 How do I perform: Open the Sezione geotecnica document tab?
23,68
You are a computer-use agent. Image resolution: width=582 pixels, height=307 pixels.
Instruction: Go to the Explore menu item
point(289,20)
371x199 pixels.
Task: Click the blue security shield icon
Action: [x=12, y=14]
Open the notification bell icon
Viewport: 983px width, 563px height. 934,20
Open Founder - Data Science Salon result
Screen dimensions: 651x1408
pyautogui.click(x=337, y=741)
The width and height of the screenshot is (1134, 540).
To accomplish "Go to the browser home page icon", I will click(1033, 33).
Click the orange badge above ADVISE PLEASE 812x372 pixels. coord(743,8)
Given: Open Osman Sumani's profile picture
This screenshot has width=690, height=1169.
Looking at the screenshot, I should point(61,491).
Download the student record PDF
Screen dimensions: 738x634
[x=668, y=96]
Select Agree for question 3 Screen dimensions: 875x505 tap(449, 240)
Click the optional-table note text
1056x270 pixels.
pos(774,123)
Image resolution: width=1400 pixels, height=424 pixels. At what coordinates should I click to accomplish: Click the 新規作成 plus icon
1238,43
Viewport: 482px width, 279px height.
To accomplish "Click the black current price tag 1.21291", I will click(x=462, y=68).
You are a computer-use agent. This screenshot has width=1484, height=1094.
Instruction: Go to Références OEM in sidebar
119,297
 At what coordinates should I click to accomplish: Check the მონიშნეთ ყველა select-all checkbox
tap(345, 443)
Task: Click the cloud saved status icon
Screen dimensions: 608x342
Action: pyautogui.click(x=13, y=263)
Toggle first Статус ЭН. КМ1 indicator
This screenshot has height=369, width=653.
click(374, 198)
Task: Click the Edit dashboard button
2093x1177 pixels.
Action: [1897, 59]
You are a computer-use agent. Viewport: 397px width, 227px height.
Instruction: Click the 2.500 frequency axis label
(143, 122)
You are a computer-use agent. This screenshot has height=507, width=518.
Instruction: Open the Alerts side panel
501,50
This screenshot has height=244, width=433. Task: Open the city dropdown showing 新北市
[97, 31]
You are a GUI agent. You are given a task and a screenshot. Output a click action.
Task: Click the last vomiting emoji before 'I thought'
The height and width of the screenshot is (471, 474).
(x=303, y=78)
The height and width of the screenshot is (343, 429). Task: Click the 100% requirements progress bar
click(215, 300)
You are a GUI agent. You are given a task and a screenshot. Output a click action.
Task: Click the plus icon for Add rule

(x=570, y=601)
━━━━━━
§ Exercise goal
Express all of the entries above as a JSON list of strings, with one string per line and blank lines left out.

§ Output for this task
[
  " How do I perform: Open the Sezione geotecnica document tab?",
  "23,68",
  "You are a computer-use agent. Image resolution: width=582 pixels, height=307 pixels.",
  "Instruction: Go to the Explore menu item",
  "point(289,20)",
  "371x199 pixels.",
  "Task: Click the blue security shield icon",
  "Action: [x=12, y=14]",
  "Open the notification bell icon",
  "Viewport: 983px width, 563px height. 934,20",
  "Open Founder - Data Science Salon result",
  "Screen dimensions: 651x1408",
  "pyautogui.click(x=337, y=741)",
  "The width and height of the screenshot is (1134, 540).",
  "To accomplish \"Go to the browser home page icon\", I will click(1033, 33).",
  "Click the orange badge above ADVISE PLEASE 812x372 pixels. coord(743,8)",
  "Given: Open Osman Sumani's profile picture",
  "This screenshot has width=690, height=1169.",
  "Looking at the screenshot, I should point(61,491).",
  "Download the student record PDF",
  "Screen dimensions: 738x634",
  "[x=668, y=96]",
  "Select Agree for question 3 Screen dimensions: 875x505 tap(449, 240)",
  "Click the optional-table note text",
  "1056x270 pixels.",
  "pos(774,123)",
  "Image resolution: width=1400 pixels, height=424 pixels. At what coordinates should I click to accomplish: Click the 新規作成 plus icon",
  "1238,43",
  "Viewport: 482px width, 279px height.",
  "To accomplish \"Click the black current price tag 1.21291\", I will click(x=462, y=68).",
  "You are a computer-use agent. This screenshot has width=1484, height=1094.",
  "Instruction: Go to Références OEM in sidebar",
  "119,297",
  " At what coordinates should I click to accomplish: Check the მონიშნეთ ყველა select-all checkbox",
  "tap(345, 443)",
  "Task: Click the cloud saved status icon",
  "Screen dimensions: 608x342",
  "Action: pyautogui.click(x=13, y=263)",
  "Toggle first Статус ЭН. КМ1 indicator",
  "This screenshot has height=369, width=653.",
  "click(374, 198)",
  "Task: Click the Edit dashboard button",
  "2093x1177 pixels.",
  "Action: [1897, 59]",
  "You are a computer-use agent. Viewport: 397px width, 227px height.",
  "Instruction: Click the 2.500 frequency axis label",
  "(143, 122)",
  "You are a computer-use agent. This screenshot has height=507, width=518.",
  "Instruction: Open the Alerts side panel",
  "501,50",
  "This screenshot has height=244, width=433. Task: Open the city dropdown showing 新北市",
  "[97, 31]",
  "You are a GUI agent. You are given a task and a screenshot. Output a click action.",
  "Task: Click the last vomiting emoji before 'I thought'",
  "The height and width of the screenshot is (471, 474).",
  "(x=303, y=78)",
  "The height and width of the screenshot is (343, 429). Task: Click the 100% requirements progress bar",
  "click(215, 300)",
  "You are a GUI agent. You are given a task and a screenshot. Output a click action.",
  "Task: Click the plus icon for Add rule",
  "(x=570, y=601)"
]